WORK ITEM
For the entries below, report the number of lines where the string "chevron" appears, and only that number.

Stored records
-- Opening Marker --

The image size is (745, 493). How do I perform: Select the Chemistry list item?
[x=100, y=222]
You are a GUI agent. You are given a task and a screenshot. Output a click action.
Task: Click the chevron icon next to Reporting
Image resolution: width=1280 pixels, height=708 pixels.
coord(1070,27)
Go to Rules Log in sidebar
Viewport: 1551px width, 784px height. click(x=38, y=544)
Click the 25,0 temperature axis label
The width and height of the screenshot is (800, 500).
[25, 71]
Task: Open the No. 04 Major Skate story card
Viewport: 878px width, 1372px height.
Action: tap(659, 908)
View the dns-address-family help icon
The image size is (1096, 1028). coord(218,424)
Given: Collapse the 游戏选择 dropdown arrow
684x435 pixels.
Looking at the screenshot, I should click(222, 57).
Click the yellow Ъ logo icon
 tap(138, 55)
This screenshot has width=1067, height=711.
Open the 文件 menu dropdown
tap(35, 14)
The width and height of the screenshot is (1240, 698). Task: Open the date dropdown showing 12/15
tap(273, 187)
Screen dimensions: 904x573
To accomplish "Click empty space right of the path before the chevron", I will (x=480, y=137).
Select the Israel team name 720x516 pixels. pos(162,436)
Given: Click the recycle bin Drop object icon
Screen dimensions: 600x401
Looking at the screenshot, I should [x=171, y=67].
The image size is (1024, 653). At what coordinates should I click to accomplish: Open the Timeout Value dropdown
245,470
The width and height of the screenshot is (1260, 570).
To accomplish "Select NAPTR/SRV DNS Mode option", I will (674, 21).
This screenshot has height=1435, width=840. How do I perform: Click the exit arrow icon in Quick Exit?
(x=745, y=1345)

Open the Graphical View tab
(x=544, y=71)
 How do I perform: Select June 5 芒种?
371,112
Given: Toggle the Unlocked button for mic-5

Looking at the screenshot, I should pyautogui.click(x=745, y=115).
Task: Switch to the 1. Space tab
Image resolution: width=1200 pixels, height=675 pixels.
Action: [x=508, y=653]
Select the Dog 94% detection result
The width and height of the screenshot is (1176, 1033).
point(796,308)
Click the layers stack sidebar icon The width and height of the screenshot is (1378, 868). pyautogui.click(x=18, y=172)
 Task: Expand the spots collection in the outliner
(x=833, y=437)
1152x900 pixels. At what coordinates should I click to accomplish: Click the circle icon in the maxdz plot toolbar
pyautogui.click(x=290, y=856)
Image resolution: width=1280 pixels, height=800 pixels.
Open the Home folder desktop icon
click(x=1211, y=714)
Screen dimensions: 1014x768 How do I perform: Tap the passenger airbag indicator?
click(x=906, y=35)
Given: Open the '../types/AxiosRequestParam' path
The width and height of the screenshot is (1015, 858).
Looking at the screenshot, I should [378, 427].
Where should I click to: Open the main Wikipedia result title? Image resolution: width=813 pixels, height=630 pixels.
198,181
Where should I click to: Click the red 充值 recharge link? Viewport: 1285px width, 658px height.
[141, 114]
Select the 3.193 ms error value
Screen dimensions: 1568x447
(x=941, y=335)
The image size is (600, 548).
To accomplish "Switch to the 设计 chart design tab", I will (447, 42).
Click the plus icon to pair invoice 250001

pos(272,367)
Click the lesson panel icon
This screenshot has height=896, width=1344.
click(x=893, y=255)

-- Closing Marker --

EXERCISE SOLUTION
2